Exercise
Would you copy every line of the listing below that includes the word "beside"?

=== Material supplied ===

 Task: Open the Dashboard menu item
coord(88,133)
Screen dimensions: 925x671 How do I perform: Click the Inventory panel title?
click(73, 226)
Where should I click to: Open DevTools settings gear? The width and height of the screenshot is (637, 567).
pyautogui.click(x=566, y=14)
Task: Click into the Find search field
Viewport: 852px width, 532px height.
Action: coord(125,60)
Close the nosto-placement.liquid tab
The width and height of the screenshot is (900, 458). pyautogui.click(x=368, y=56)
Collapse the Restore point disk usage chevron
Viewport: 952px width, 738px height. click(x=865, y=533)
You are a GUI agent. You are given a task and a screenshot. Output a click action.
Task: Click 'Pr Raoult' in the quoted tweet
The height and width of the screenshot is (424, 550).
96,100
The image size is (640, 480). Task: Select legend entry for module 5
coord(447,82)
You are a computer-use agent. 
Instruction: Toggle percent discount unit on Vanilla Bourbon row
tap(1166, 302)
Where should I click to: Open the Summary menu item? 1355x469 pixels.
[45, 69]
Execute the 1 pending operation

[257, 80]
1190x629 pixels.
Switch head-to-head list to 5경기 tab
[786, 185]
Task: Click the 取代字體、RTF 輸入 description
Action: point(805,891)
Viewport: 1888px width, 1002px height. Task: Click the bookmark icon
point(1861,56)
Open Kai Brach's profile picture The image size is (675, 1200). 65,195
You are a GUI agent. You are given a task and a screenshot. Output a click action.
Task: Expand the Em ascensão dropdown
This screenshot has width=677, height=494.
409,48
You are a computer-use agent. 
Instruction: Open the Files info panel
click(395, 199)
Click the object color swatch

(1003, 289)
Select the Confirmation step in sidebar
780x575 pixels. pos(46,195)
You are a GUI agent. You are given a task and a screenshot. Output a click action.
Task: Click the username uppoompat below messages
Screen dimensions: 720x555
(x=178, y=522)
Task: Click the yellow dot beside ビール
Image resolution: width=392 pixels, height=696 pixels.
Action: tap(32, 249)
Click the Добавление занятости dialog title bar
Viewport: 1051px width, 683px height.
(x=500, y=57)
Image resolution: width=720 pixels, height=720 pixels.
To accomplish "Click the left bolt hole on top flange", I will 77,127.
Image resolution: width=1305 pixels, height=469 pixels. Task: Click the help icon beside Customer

===

Task solution
Task: Click the yellow dot beside ビール
Image resolution: width=1305 pixels, height=469 pixels. Task: Click the help icon beside Customer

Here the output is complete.